═════ Data in this exercise

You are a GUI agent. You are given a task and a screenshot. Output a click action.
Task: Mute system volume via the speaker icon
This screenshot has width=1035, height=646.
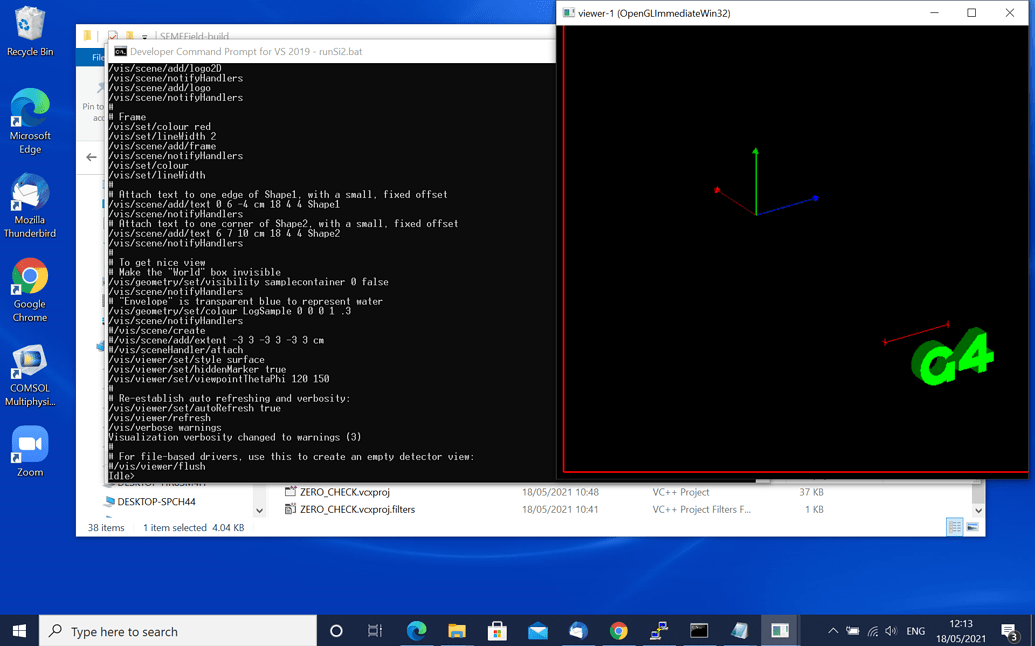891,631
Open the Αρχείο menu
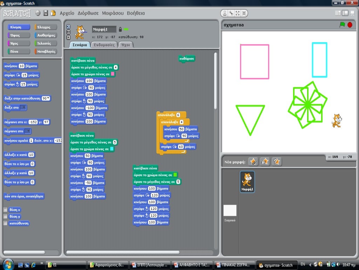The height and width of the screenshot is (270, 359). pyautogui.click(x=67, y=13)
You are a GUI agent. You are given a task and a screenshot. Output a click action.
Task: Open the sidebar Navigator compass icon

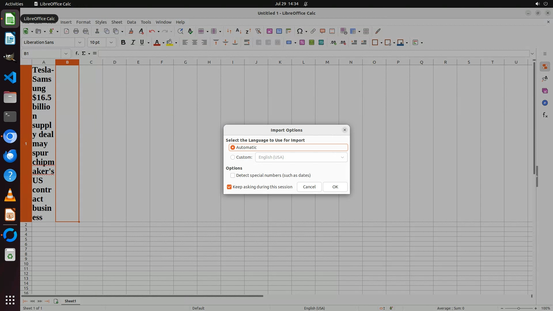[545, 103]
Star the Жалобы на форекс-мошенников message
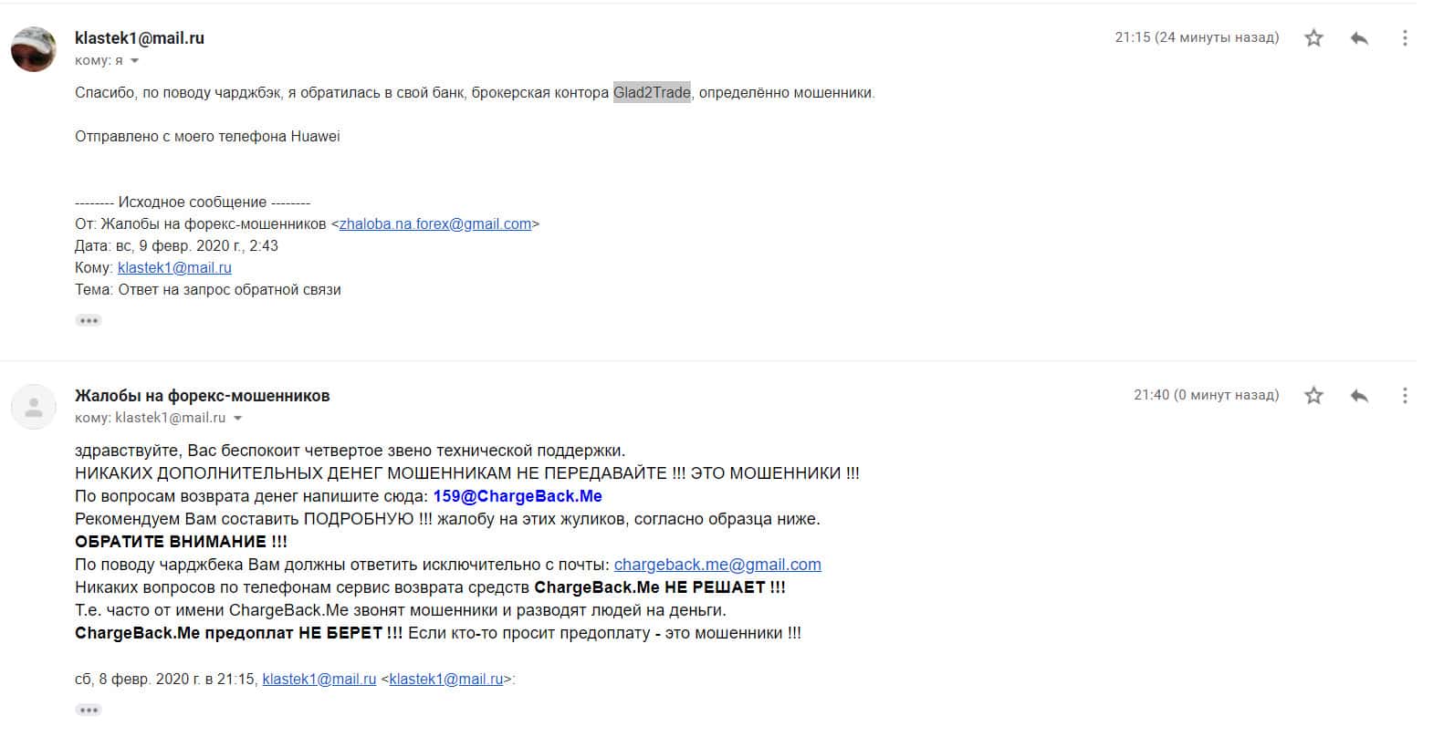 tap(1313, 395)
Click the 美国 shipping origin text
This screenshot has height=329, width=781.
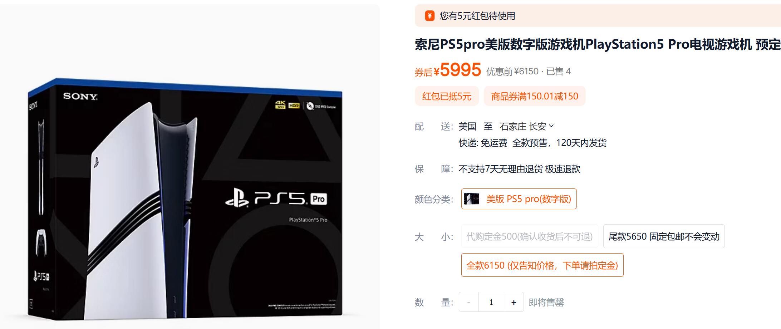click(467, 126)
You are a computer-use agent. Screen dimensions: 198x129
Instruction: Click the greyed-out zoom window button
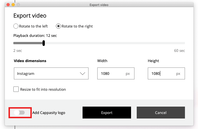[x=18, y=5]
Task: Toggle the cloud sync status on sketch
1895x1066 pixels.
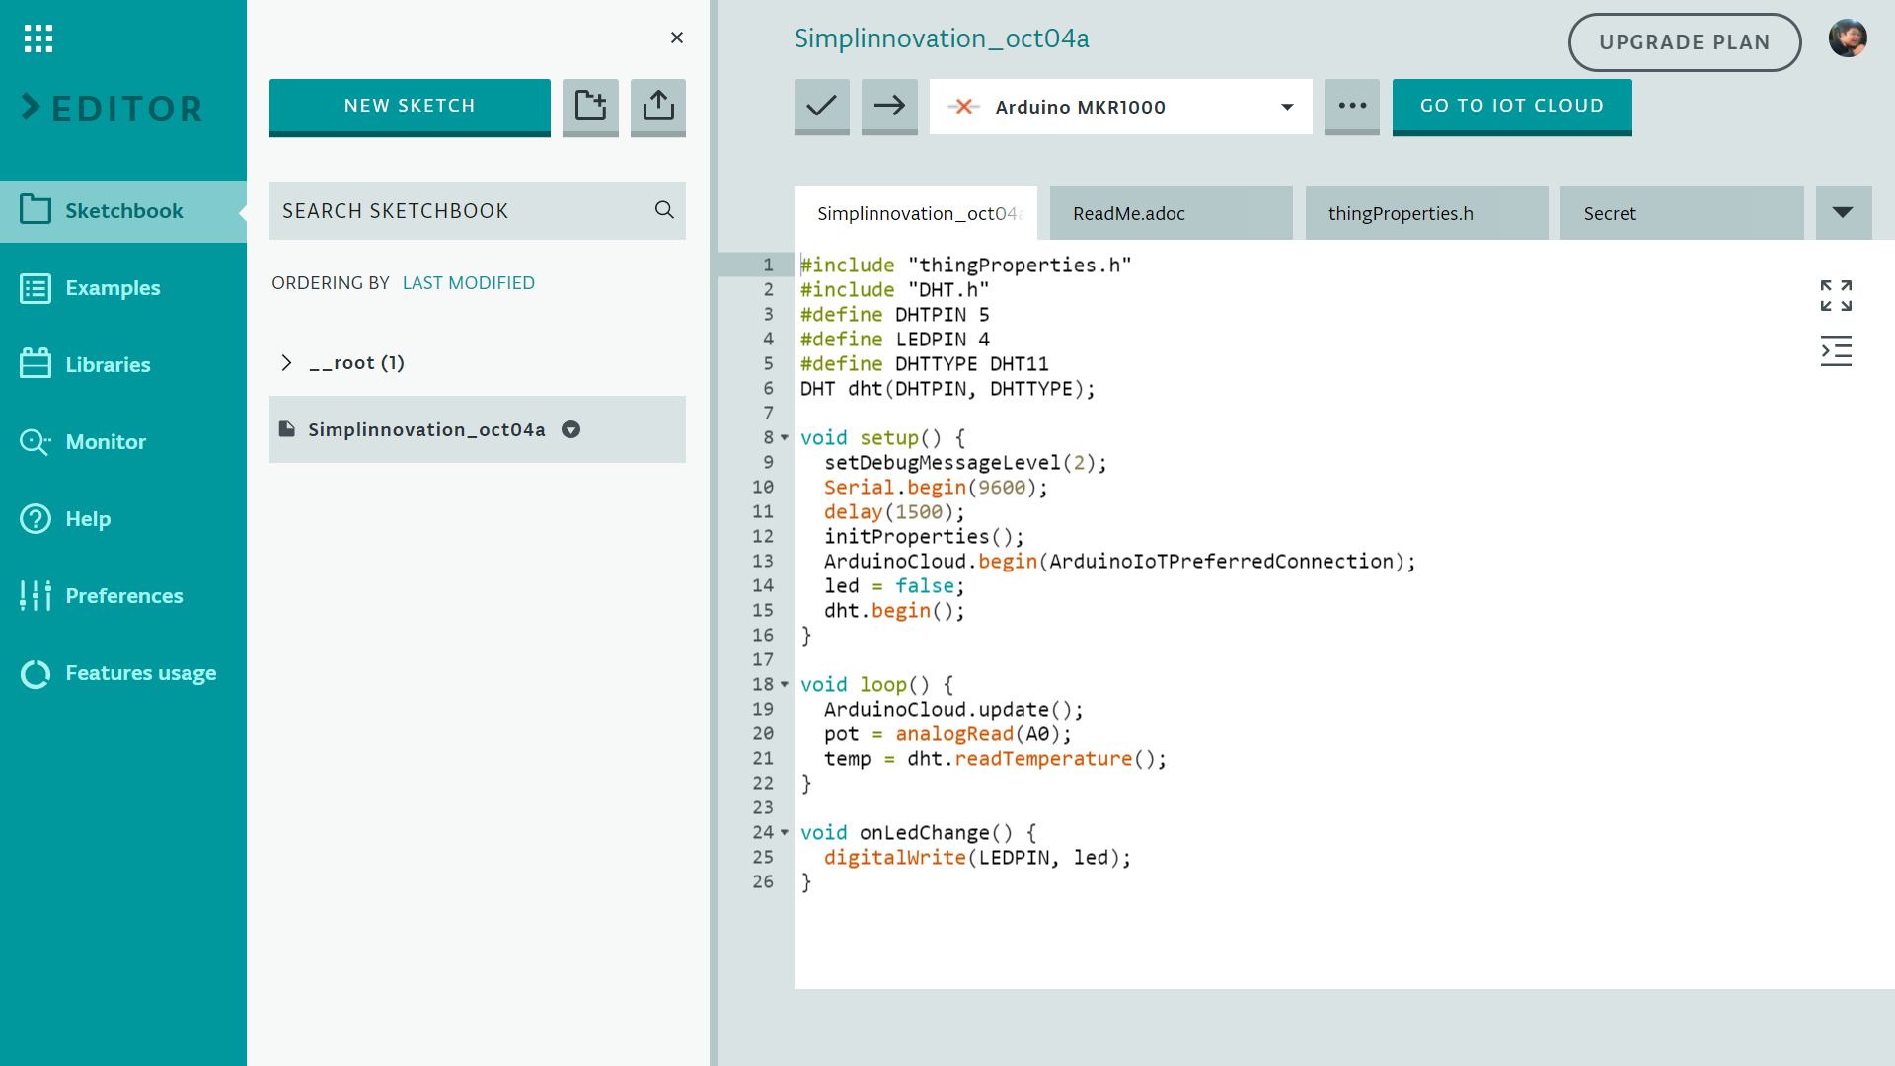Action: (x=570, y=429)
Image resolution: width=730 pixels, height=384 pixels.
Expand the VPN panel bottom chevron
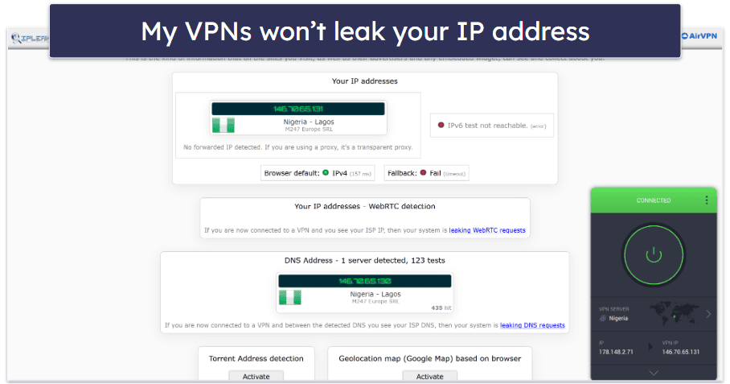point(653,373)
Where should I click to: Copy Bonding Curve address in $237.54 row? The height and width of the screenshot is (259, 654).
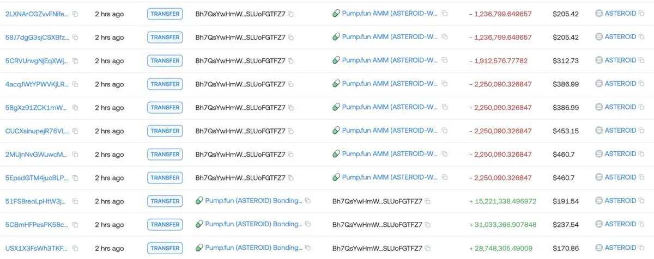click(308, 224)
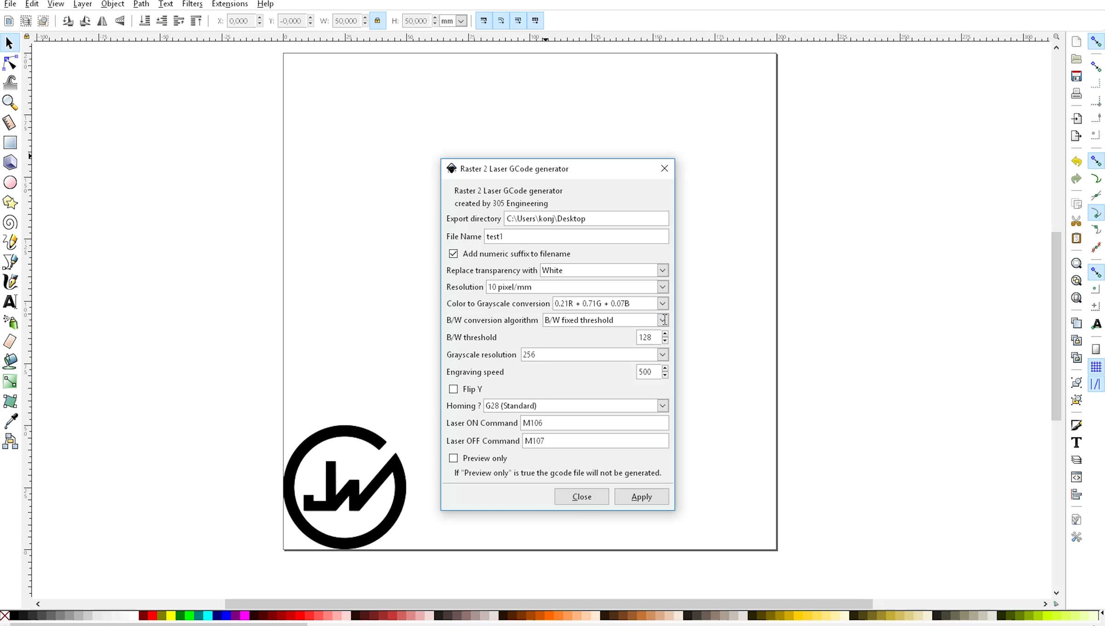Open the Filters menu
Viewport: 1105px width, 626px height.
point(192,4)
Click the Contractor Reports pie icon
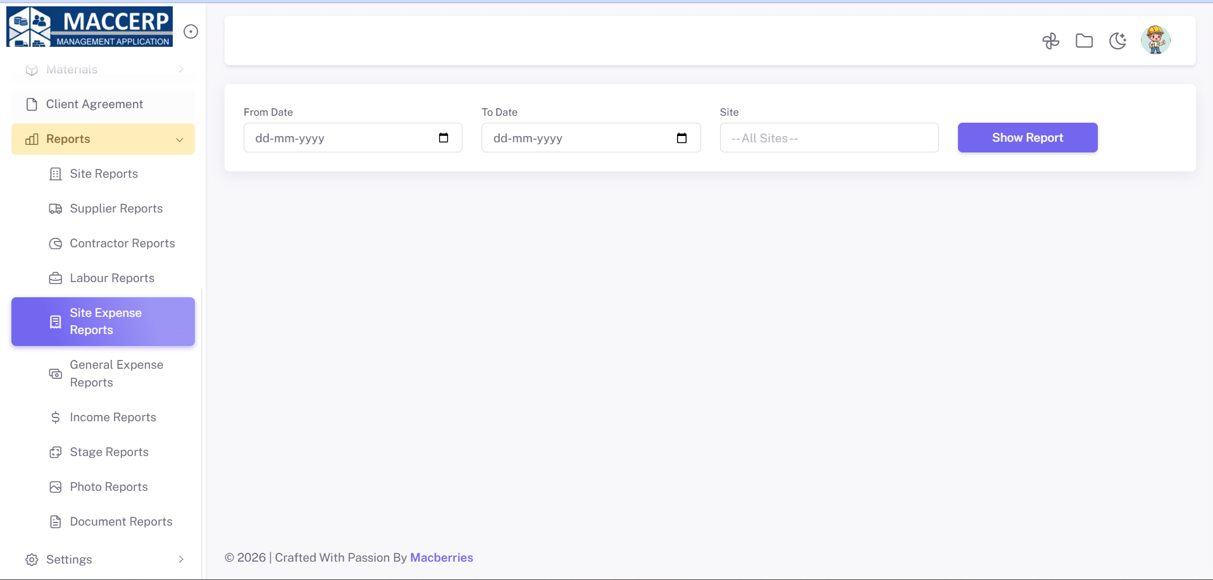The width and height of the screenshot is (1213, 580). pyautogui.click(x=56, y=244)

══════════

[Problem to work on]
Reproduce all of the records above word for word, leaving the pictures out of your answer.

[Result of this task]
You are a GUI agent. You are given a task and a screenshot. Output a click action.
Task: Mute system volume via the speaker icon
This screenshot has width=1035, height=646.
891,631
Open the Αρχείο menu
The height and width of the screenshot is (270, 359). pyautogui.click(x=67, y=13)
You are a GUI agent. You are given a task and a screenshot. Output a click action.
Task: Open the sidebar Navigator compass icon

[545, 103]
Star the Жалобы на форекс-мошенников message
 tap(1313, 395)
Click the 美国 shipping origin text
This screenshot has height=329, width=781.
click(467, 126)
You are a computer-use agent. Screen dimensions: 198x129
Instruction: Click the greyed-out zoom window button
[x=18, y=5]
Task: Toggle the cloud sync status on sketch
1895x1066 pixels.
Action: (x=570, y=429)
Image resolution: width=730 pixels, height=384 pixels.
Expand the VPN panel bottom chevron
point(653,373)
Where should I click to: Copy Bonding Curve address in $237.54 row? The height and width of the screenshot is (259, 654).
click(308, 224)
Open the Filters menu
Viewport: 1105px width, 626px height.
point(192,4)
Click the Contractor Reports pie icon
The width and height of the screenshot is (1213, 580). pyautogui.click(x=56, y=244)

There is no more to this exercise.